Выбрать главу

Как я уже сказал, Доктор с меланхоличным видом смотрел в окно. Так он был устроен: отсутствие клиента вызывало желание писать стихи, процесс творчества вызывал легкую меланхолию, которая весьма нравилась Доктору, бывшему в душе декадентом. Меланхолия, в свою очередь, вызывала желание сидеть и смотреть в окно — замкнутый круг, который можно было разорвать только извне, например, позвонив в дверь.

В дверь позвонили. Доктор посмотрел на большие настенные часы. Во время, — подумал он, вставая, чтобы открыть дверь. Клиент был даже дважды во время: во-первых, он пришел вовремя по часам, а во-вторых, вовремя, так как Доктор как раз только что закончил стихотворение о дружбе. Это был хороший знак, несмотря даже на то, что Доктор в знаки не верил. Не верил в знаки и стоявший за дверью в ожидании Доктора Леденец.

— Здравствуйте, — сказал Леденец, когда входная дверь открылась.

— Здравствуйте, — ответил Доктор.

— Мне нужен доктор.

— Это я.

— Я — Леденец.

— Входите.

Действительно Леденец, — подумал Доктор, избавив тем самым автора от поиска предлога для описания внешности Леденца.

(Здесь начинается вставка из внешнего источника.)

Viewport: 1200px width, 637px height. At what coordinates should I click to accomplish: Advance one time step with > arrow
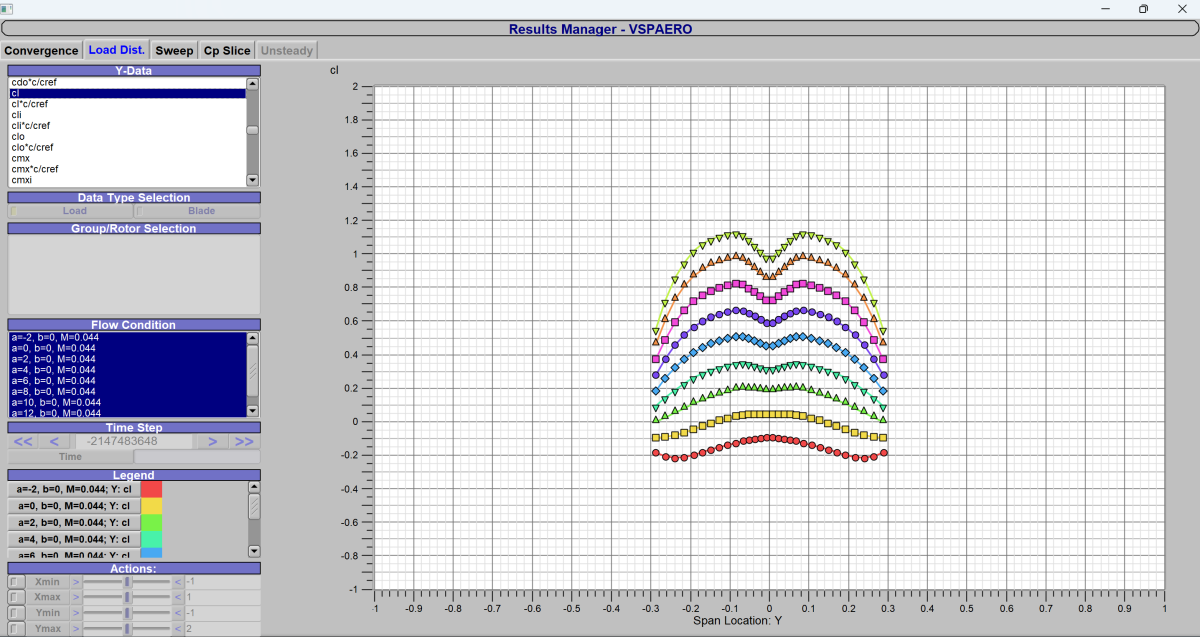[212, 441]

Леденец: Высокий, склонный к полноте, розовощекий, черноволосый, легко краснеющий человек. Чуть не забыл указать возраст. Леденцу было сорок.

— Слушаю вас, — сказал Доктор, когда Леденец устроился в кресле.

— Даже и не знаю… — Леденец робел и нервничал, — я в первый раз у психиатра.

— Я, скорее, психотерапевт.

— Вот.

— Так что вас привело?

— Кошмар, доктор.

— Как часто он повторяется?

— Каждый раз, когда я подбираюсь к раскрытию дела.

— Очень интересно. И давно это у вас?

— Уже более 10 лет.

— И вы ни разу ни к кому не обращались?

— Я не мог этого сделать. И вы поймете, почему.

— Расскажите.

— Каждый раз, когда я почти раскрываю дело, появляется он.

— Кто?

— Я не знаю. Он в маске. Всегда подкрадывается сзади и бьет меня ножом в спину.

— Неприятно, наверно.

— Не то слово. Но самое ужасное то, что перед тем, как я умираю, он открывает свое лицо. Каждый раз я вижу его лицо перед смертью, и каждый раз забываю. Это ужасно.

— Понимаю.

— Нет, доктор, вы не понимаете. Если бы я мог вспомнить это лицо… Мне кажется, что мы знакомы… И если бы я смог вспомнить…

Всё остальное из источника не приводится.